### DIRECTIONS:
Report back every line of the entries that contains "menu", exactly as written.

### DATA TO USE:
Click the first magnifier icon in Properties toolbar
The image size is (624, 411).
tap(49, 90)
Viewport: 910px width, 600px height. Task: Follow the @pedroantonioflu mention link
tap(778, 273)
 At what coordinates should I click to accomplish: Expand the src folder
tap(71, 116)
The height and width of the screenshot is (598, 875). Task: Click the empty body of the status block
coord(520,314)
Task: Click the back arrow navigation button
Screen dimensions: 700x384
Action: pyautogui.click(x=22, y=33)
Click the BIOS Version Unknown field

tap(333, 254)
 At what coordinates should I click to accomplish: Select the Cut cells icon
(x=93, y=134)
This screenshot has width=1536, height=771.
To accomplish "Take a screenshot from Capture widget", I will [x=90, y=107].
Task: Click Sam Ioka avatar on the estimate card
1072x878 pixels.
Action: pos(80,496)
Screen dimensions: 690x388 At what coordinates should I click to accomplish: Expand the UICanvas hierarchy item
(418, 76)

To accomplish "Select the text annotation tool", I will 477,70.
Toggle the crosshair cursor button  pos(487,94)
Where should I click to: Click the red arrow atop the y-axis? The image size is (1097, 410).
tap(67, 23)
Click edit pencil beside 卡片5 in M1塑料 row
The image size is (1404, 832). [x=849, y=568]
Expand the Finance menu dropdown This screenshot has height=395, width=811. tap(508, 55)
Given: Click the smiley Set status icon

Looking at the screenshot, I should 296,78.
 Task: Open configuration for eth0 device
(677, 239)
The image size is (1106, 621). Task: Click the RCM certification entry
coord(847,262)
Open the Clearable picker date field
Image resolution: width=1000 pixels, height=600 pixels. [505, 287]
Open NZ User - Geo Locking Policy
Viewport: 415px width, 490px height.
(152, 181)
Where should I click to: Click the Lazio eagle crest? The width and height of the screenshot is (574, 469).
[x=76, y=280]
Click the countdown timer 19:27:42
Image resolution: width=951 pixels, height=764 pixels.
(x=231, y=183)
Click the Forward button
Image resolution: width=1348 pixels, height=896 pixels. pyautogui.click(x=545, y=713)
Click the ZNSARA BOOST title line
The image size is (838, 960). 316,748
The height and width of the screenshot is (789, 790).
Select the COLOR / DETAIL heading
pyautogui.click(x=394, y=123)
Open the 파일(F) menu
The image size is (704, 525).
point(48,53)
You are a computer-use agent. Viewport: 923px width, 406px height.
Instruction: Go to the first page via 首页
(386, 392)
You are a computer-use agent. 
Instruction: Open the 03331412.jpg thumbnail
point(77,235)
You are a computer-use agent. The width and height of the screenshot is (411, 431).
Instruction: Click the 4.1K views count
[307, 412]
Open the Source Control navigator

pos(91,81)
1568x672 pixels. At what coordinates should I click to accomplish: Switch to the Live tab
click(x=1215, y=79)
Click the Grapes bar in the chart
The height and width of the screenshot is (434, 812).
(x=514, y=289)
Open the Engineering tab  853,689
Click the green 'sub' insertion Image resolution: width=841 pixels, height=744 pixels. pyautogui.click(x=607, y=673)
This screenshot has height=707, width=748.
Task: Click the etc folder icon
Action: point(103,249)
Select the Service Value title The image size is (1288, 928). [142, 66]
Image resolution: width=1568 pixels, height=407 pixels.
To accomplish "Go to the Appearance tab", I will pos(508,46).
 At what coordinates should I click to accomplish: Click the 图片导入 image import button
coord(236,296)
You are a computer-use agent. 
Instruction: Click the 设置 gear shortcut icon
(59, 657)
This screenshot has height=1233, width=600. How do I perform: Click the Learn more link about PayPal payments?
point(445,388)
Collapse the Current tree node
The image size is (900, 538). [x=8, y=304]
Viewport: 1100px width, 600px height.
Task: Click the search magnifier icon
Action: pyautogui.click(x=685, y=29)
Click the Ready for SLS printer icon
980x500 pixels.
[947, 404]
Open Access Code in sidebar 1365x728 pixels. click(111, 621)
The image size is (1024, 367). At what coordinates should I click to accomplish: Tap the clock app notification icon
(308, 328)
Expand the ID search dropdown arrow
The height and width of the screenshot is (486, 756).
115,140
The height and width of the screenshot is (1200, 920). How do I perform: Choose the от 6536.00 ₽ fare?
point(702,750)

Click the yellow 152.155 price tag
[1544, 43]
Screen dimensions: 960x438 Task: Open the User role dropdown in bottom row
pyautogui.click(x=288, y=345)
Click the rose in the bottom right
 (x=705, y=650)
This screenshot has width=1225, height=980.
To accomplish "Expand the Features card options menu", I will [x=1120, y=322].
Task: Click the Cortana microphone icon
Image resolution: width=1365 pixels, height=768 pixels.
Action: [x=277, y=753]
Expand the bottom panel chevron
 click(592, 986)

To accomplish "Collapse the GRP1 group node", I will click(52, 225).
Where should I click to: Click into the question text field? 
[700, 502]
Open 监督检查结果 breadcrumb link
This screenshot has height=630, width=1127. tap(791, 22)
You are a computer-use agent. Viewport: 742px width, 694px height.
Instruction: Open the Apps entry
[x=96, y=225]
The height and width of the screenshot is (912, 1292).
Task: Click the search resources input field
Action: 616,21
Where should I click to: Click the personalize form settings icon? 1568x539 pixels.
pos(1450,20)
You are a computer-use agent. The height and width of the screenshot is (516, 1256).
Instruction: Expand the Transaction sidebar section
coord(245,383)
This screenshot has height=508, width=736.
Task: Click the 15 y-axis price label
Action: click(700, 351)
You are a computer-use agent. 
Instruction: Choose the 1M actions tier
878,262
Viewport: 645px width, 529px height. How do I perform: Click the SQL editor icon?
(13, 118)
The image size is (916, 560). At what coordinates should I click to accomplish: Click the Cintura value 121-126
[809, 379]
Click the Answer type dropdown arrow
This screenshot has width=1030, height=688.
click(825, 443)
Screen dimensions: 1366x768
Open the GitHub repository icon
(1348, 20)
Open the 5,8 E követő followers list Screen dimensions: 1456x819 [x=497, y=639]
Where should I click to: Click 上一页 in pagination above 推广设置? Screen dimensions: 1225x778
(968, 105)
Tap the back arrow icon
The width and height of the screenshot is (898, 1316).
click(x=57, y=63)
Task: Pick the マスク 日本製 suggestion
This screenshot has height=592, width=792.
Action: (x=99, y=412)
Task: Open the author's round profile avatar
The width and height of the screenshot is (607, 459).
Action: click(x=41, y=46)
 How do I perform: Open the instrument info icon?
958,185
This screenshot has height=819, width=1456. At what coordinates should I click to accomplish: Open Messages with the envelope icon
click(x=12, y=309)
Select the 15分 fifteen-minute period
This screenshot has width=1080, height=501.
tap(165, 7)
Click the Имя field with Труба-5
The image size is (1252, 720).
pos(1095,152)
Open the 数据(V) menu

### ANSWER BOX:
Expand the Finance menu dropdown This screenshot has height=395, width=811. tap(508, 55)
Open the 파일(F) menu
To accomplish "Expand the Features card options menu", I will [x=1120, y=322].
Open the 数据(V) menu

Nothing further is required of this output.